Some time after various writers began to critique Lott online, someone named “Mary Rosh” emerged as one of his most vocal defenders online. “Rosh” wrote positive reviews of Lott’s book on Amazon, and she showed up in comment forums on various websites to describe Lott as a “meticulous researcher” and “the best professor I ever had.”

But Rosh, it turns out, was merely a pseudonym for Lott himself. This ruse was discovered by writer Julian Sanchez, now a senior fellow at the pro-gun Cato Institute, who “compared the I.P. address on Rosh’s comment to the one on an e-mail Lott had sent me from his home. They were the same.” When Sanchez confronted Lott with this evidence, Lott confessed that “the MaRyRoSh pen name account was created years ago for an account for my children, using the first two letters of the names of my four sons.”

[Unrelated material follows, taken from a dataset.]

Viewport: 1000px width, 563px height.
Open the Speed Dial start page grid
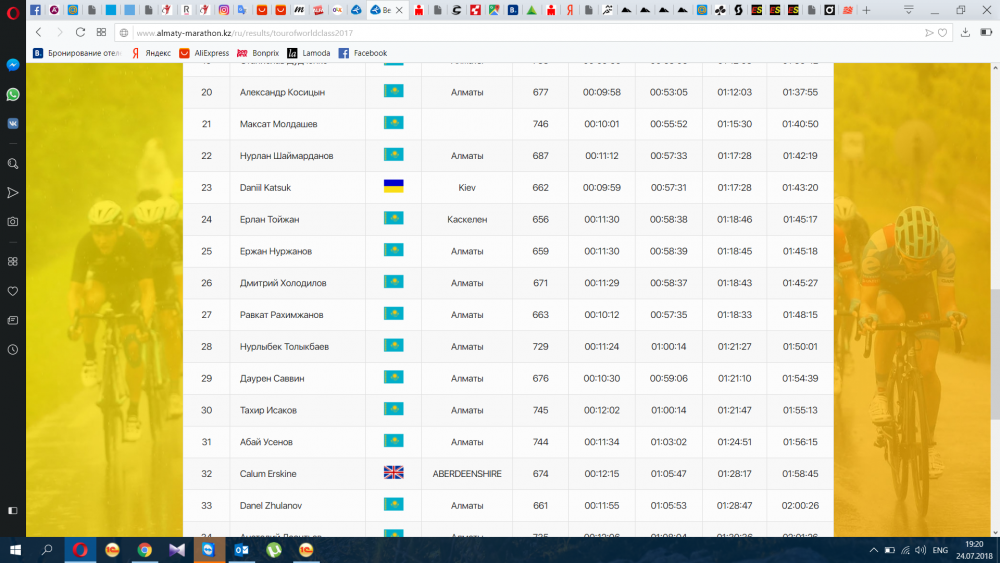pyautogui.click(x=101, y=32)
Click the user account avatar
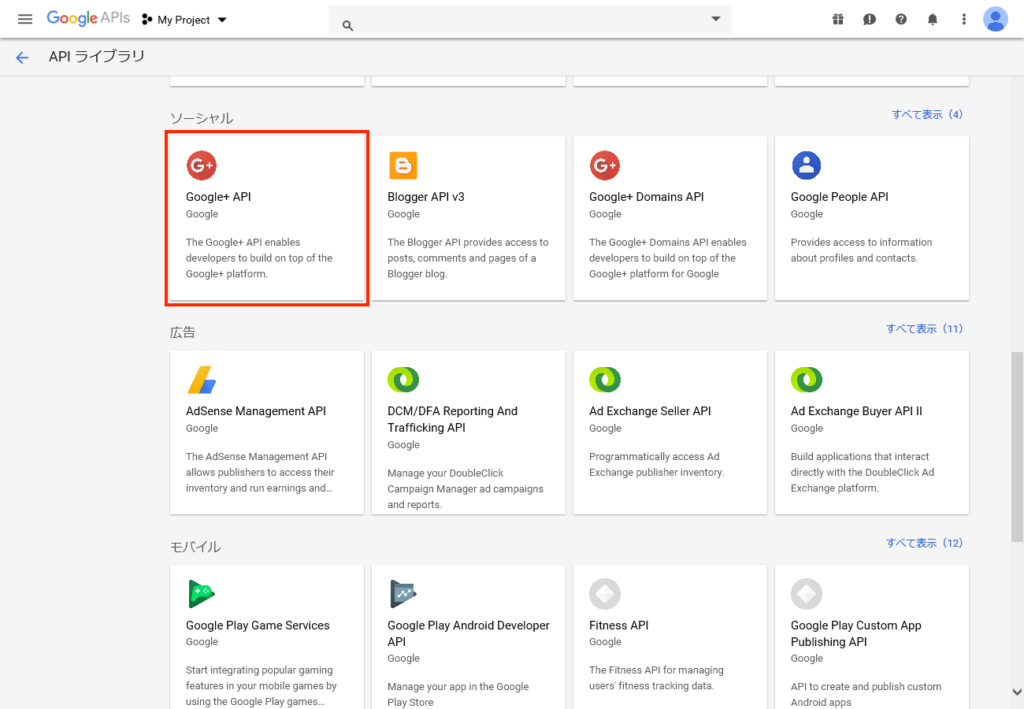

New York Is Not Mississippi

Of course, it’s possible that Lott enjoys masquerading as a former student but that he also managed to produce credible research on the subject of guns. And, indeed, if Lott’s research is reliable, it has profound public policy implications. Lott’s book grew out of a 1997 paper he co-authored with economist David Mustard, which examined the impact of permissive carry laws like one enacted in the state of Florida. It’s conclusions were simply staggering, suggesting that there would have been 1,500 fewer murders, 4,200 fewer rapes and 60,000 fewer aggravated assaults if other states followed Florida’s lead.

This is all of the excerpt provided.